■ Set tasks
A. List every argument in the usage of the hte_match documentation whose default value is a number.
B. Carry on the hte_match documentation from the point where it stops.

Estimate Heterogeneous Treatment Effect via Adjusted Causal Tree

Description

Estimate heterogeneous treatment effect via adjusted causal tree. In each leaf, the treatment effect estimated from nn matching.

Usage

hte_match(
  outcomevariable,
  minsize = 20,
  crossvalidation = 20,
  data,
  treatment_indicator,
  ps_indicator,
  ps_linear = NULL,
  covariates,
  negative = FALSE,
  drawplot = TRUE,
  con.num = 1,
  varlabel = NULL,
  maintitle = "Heterogeneous Treatment Effect Estimation",
  legend.x = 0.08,
  legend.y = 0.25,
  check = FALSE,
  ...
)

Arguments

outcomevariable

a character representing the column name of the outcome variable.

minsize

the minimum number of observations in each leaf. The default is set as 20.

crossvalidation

number of cross validations. The default is set as 20.

data

a data frame containing the variables in the model.

■ Data lines

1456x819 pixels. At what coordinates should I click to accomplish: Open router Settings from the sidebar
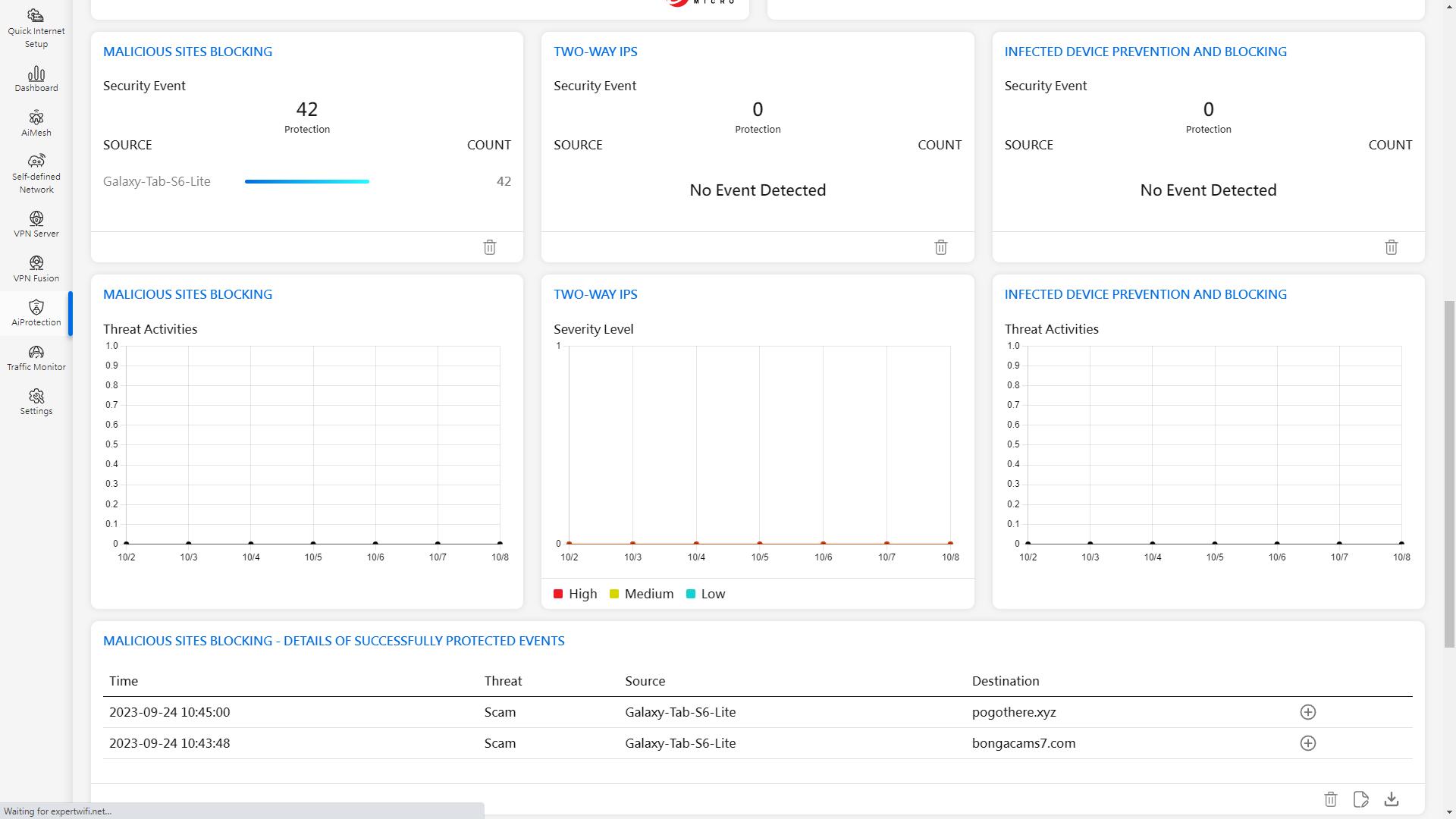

■ Responses to the exercise
A. minsize, crossvalidation, con.num, legend.x, legend.y

B.
treatment_indicator

a character representing the column name of the treatment indicator.

ps_indicator

a character representing the column name of the propensity score.

ps_linear

a character representing name of a column that stores linearized propensity scores.

covariates

a vector of column names of all covariates (linear terms andpropensity score).

negative

a logical value indicating whether we expect the treatment effect to be negative. The default is set as FALSE.

drawplot

a logical value indicating whether to plot the model as part of the output. The default is set as TRUE.

con.num

a number indicating the number of units from control groups to be used in matching.

varlabel

a named vector containing variable labels.

maintitle

a character string indicating the main title displayed when plotting the tree and results. The default is set as "Heterogeneous Treatment Effect Estimation".

legend.x, legend.y

x and y coordinate to position the legend. The default is set as (0.08, 0.25).

check

if TRUE, generates 100 trees and outputs most common tree structures and their frequency

...

further arguments passed to or from other methods.

Value

predicted treatment effect and the associated tree

Examples

library(rpart)
library(htetree)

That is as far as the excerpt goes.